Their enthusiasm – and the machinations of some political bosses in Illinois and Texas – got the Kennedy Johnson ticket elected. The nation waited breathlessly to see what this new generation would bring to Washington and create in that city.
What a spate of Earth-shattering legislation poured out over the next ten years! We got Medicaid, Medicare, the Peace Corps, domestic volunteer programs, huge urban renewal programs, The Civil Rights Act of 1964, the Voting Rights Act of 1965, programs to end poverty in Appalachia and throughout the United States. Federal aid to education grew exponentially, there were Food Stamps for the hungry, stronger environmental protection, student loans and grants, The President’s Council for Physical Fitness -- a veritable cornucopia of benefits.
It is doubtful that Roosevelt’s New Deal gave us anything like as much. It was a heady time to be in Washington. We were going to end poverty and cure all the nation’s ills. We really believed. I, a life-long Republican, got carried along – with rare enthusiasm.
I voted for LBJ in 1964. There were large groups of Republicans for Johnson. Everett Dirksen, the hoary spokesman for a Conservative Republican Party would declaim of the once anathema civil rights legislation that it was, “an idea whose time has come!”
I was, I admit, a true believer. I brought charges against factories that would not integrate. I published photos of hospital waiting rooms that no longer had “white” and “black” signs, but they had carefully positioned potted plants to divide the races.
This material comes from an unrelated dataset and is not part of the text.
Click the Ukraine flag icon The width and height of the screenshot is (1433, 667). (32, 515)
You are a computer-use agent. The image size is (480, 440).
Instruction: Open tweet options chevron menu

We got rid of the plants. We were bringing in the Millennium.
Events and circumstances reared their ugly heads.
Seven, eight years after that fateful election (three, four years after LBJ’s landslide re-election in 1964) the nation was burning, American cities were surrounded by tanks and checkpoints, students were facing bayonets and screaming their rage. Some of the same kids who had been so enthusiastic in 1960 were now shrieking imprecations at the administration they had elected.
We marched on the Pentagon. (I marched, too.) Some of the placards that described the administration that had brought us Civil Rights, Medicare and anti-poverty programs were positively obscene.
Kids pulled back from politics. They dropped out and turned on in a wave of drug use that bedevils us today. (I have sat in high school parking lots recently and watched the drug deals go down between white, middle class kids. When I went to school, we didn’t know what the stuff was.)
Civil Rights didn’t quite work the way it was supposed to. The Black Panthers carried guns. Cities burned. Martin Luther King, Jr. was murdered – by whites. Malcolm X was gunned down – by blacks. Our black allies in the Civil Rights movement showed us the door.
Students, armed with Peace Corps experience and student aid, showed only contempt and loathing for the colleges they were supposed to benefit from.
An army came home from Vietnam confused and embittered. No cheers – just derisive chants of “How many babies did you kill?” It took decades to restore their morale.
Raging students shrieked, “Peace Now!!” with hate contorted faces in the exact, angry cadence of Hitler’s Nuremburg rallies. “Sieg Heil” and “Peace Now” became indistinguishable. I withdrew from a peace movement I had once supported.
The kids – the nation – felt betrayed. All these wonderful goodies the Kennedy/Johnson years gave us – and the Millennium was somehow delayed. Poverty, death, discrimination went right on. Kennedy’s mellifluous promises had not solved all our woes, assuaged all our grief. The electorate of 1960 did not forgive.
No matter who is elected this year, no matter what he promises; his administration won’t solve much either. I just don’t want to go through another spasm of outrage when these enthusiastic kids my acquaintance is driving to the polls figure that out.
Progress, social and political, is a long, slow process. As you vote, remember that.